A la suite du saut qualitatif et quantitatif des recherches autour de la Révolution française, ces vingt dernières années, nous pouvons constater l’ouverture de voies nouvelles en matière de synthèse. Cette ouverture peut prendre appui sur la réflexivité des discours et des pratiques, donc se situer à relative distance des jugements historiographiques, ainsi que nous l’avons proposé de manière partielle dans notre ouvrage sur L’avènement des porte-parole de la République (1789-1792). Essais de synthèse sur les langages de la Révolution française (1998). A ce titre, nous avons mis l’accent, dans la lignée de la théorie critique (Gadamer, Habermas) et de l’ethnométhodologie (Garfinkel, Quéré), sur le fait que la connaissance de l’événement révolutionnaire s’appuie désormais en grande part sur la manière dont le langage des révolutionnaires constitue ses ressources au sein d’un contexte d’action. Nous avons été peut-être quelque peu optimiste, au regard des contraintes propres de l’historien dans son travail critique sur les archives.

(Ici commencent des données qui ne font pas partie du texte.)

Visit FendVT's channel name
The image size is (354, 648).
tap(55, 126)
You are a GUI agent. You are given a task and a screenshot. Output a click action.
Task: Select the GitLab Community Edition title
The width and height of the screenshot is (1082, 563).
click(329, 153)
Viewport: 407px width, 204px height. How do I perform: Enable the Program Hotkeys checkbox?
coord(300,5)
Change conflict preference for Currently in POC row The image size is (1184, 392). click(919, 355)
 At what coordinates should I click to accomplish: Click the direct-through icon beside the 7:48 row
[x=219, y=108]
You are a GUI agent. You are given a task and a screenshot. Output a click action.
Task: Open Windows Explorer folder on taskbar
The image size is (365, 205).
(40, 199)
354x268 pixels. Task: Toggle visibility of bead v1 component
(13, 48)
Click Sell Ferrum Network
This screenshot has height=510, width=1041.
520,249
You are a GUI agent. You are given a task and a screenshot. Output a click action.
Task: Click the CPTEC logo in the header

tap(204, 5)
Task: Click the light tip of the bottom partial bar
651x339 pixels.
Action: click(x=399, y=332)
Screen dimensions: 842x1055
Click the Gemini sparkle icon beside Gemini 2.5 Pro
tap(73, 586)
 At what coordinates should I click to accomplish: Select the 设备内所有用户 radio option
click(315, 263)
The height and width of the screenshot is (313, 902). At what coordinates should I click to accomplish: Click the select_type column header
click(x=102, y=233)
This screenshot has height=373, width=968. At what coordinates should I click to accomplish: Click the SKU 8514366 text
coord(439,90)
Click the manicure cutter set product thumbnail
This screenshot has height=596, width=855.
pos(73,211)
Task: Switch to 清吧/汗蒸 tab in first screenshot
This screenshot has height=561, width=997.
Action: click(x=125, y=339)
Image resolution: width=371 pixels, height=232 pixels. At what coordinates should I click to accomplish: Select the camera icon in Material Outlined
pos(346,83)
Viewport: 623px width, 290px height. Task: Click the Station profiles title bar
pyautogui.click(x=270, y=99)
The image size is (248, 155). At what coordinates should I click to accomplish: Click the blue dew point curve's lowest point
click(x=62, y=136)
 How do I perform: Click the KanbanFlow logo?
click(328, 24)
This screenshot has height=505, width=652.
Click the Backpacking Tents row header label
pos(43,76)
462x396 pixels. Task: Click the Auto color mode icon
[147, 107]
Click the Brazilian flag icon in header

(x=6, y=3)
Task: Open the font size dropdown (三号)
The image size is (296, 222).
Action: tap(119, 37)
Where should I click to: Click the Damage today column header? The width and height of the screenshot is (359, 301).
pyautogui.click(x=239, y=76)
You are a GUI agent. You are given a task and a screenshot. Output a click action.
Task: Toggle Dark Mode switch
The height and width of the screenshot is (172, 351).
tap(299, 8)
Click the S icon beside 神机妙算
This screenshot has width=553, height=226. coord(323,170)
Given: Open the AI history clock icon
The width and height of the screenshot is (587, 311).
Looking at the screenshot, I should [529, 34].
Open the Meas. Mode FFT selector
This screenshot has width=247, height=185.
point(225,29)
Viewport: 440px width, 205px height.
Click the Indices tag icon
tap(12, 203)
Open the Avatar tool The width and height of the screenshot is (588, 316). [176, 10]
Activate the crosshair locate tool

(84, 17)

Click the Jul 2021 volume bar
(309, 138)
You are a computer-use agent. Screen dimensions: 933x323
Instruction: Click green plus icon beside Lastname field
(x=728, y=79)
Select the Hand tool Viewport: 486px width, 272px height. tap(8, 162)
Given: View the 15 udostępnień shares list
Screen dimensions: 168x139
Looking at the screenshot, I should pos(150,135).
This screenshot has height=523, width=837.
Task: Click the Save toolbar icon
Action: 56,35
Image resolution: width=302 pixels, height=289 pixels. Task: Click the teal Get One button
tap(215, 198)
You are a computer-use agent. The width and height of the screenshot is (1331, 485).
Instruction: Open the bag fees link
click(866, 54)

Cependant la très vaste synthèse de Jean-Clément Martin sur l’histoire de la Révolution française, dont nous avons rendu compte sur Révolution Française.net, a franchi un premier pas dans cette voie, avec d‘autres, en relativisant l’usage des catégories historiographiques. Le chercheur italien Haim Burstin, bien connu pour ses travaux sur les sans-culottes parisiens, franchit un pas de plus. Il déploie, d’un chapitre à l’autre de son ouvrage, un parcours synthétique dans le Paris révolutionnaire où la place de ce que les ethnométhodologues appellent l’observation participante propre aux acteurs est notable. L’historien fait ici un saut épistémologique, par le biais de l’anthropologie, en considérant que les individus-membres d’une société, pris dans des rapports intersubjectifs, utilisent le langage naturel comme contexte, ressource et thème interprétatifs, donnant par là même un sens à leur acte par la médiation d’un discours réflexif. Le rapport à l’événement est par ailleurs privilégié dans la mesure où la portée réflexive du discours et de l’agir est issue de leur insertion spécifique dans une action située. Haim Burstin se propose donc bien d’entrer en empathie avec les acteurs de la Révolution française, mais en conservant une certaine distance analytique vis-à-vis des « illusions » révolutionnaires. Si la réflexivité des acteurs est au centre de ses préoccupations, il continue en tant qu’historien à garder une position critique sur son objet de recherche. Ainsi son approche de l’intentionnalité historique, - c’est-à-dire de la manière dont la réflexivité de l’esprit révolutionnaire, sous forme de pensée, de croyances et d’actions situées, renvoie à un contexte précis -, demeure prudente. Il s’agit bien de faire clivage avec les histoires de la Révolution française qui se nourrissent souvent de rétrospections idéologiques, donc de s’en tenir à des observations concrètes sans poser d’hypothèses interprétatives en préalable, mais sans pour autant renoncer, face aux catégories propres des acteurs, aux notions analytiques. C’est une manière autre que celle de Jean-Clément Martin d’inciter l’historien à la déstabilisation des catégories historiographiques.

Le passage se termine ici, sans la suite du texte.